Segment Start: SOURCE MATERIAL

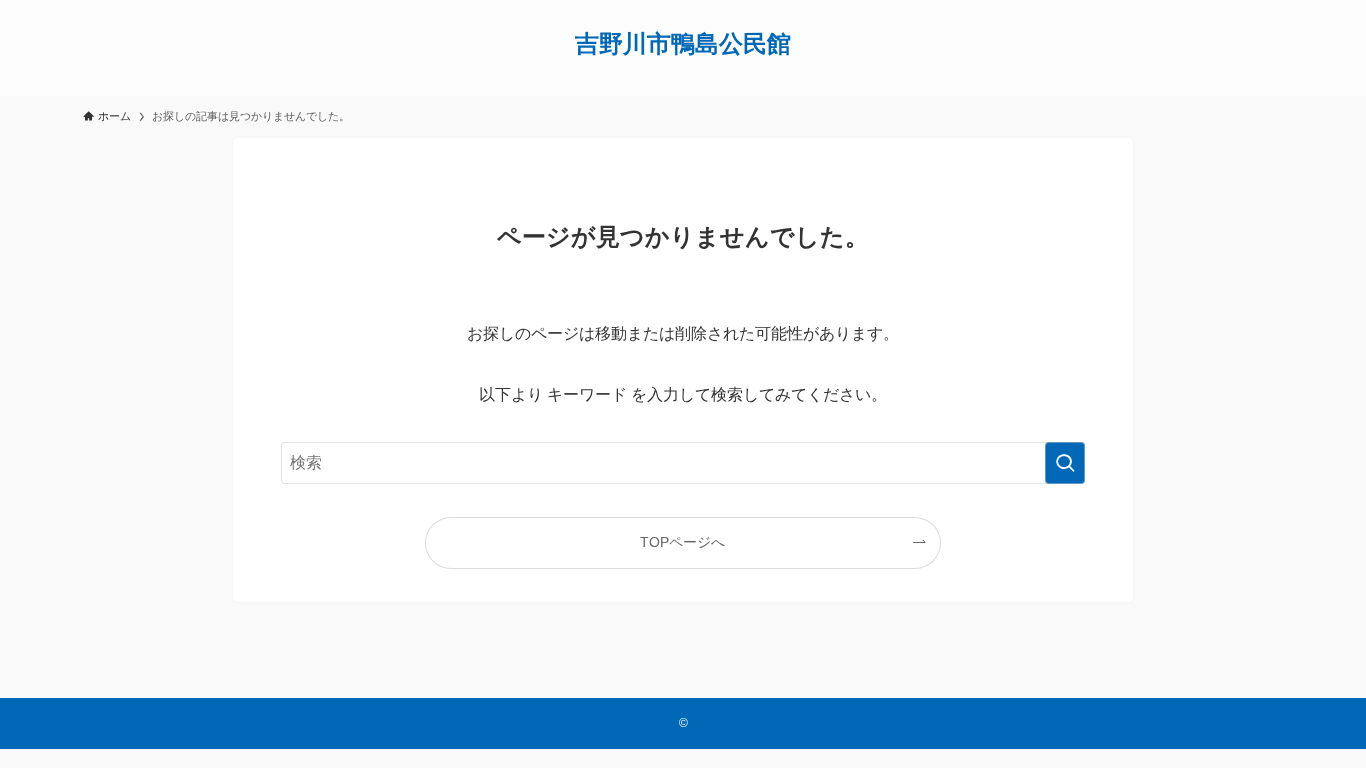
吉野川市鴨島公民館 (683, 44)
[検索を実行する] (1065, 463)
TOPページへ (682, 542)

Segment End: SOURCE MATERIAL
Segment Start: SOURCE MATERIAL

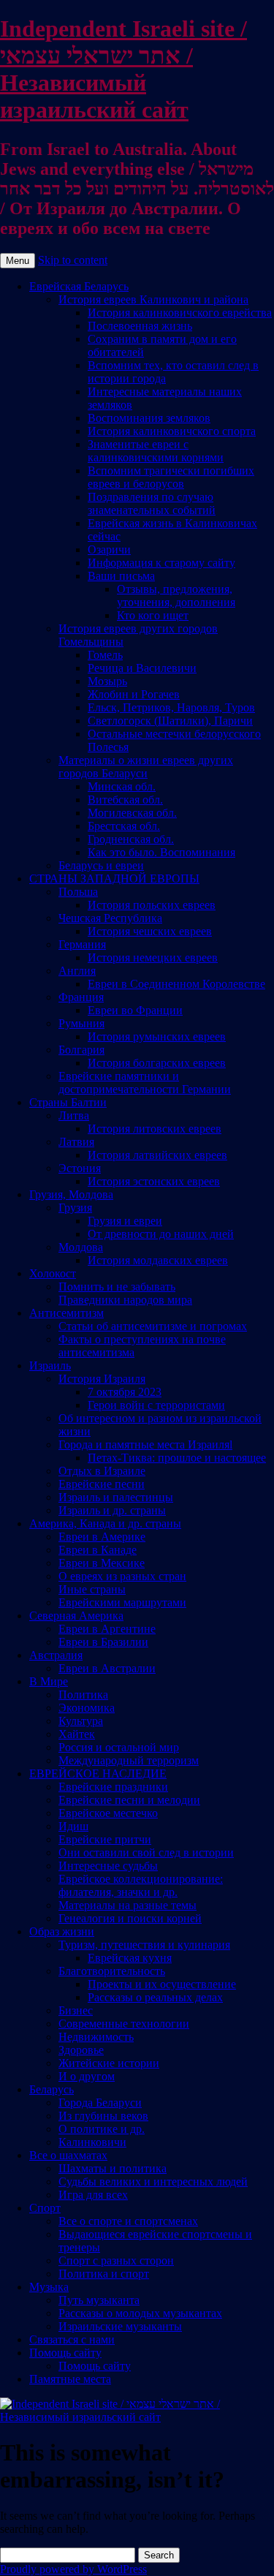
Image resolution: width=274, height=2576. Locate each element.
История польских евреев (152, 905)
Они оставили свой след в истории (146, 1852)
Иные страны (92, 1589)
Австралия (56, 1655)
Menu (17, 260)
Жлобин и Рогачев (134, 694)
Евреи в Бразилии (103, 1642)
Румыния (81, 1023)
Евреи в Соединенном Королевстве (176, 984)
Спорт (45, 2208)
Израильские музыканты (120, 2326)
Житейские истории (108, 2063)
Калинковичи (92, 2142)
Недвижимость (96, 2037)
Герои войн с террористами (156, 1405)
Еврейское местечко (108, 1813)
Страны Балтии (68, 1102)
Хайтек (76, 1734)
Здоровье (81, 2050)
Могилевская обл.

Segment End: SOURCE MATERIAL

• ABOUT THIS EXERCISE: Output only an exact transcription of the lines above from the one with "Герои войн с террористами (156, 1405)" up to and including the one with "Могилевская обл.".

• ANSWER SECTION:
Герои войн с террористами (156, 1405)
Еврейское местечко (108, 1813)
Страны Балтии (68, 1102)
Хайтек (76, 1734)
Здоровье (81, 2050)
Могилевская обл.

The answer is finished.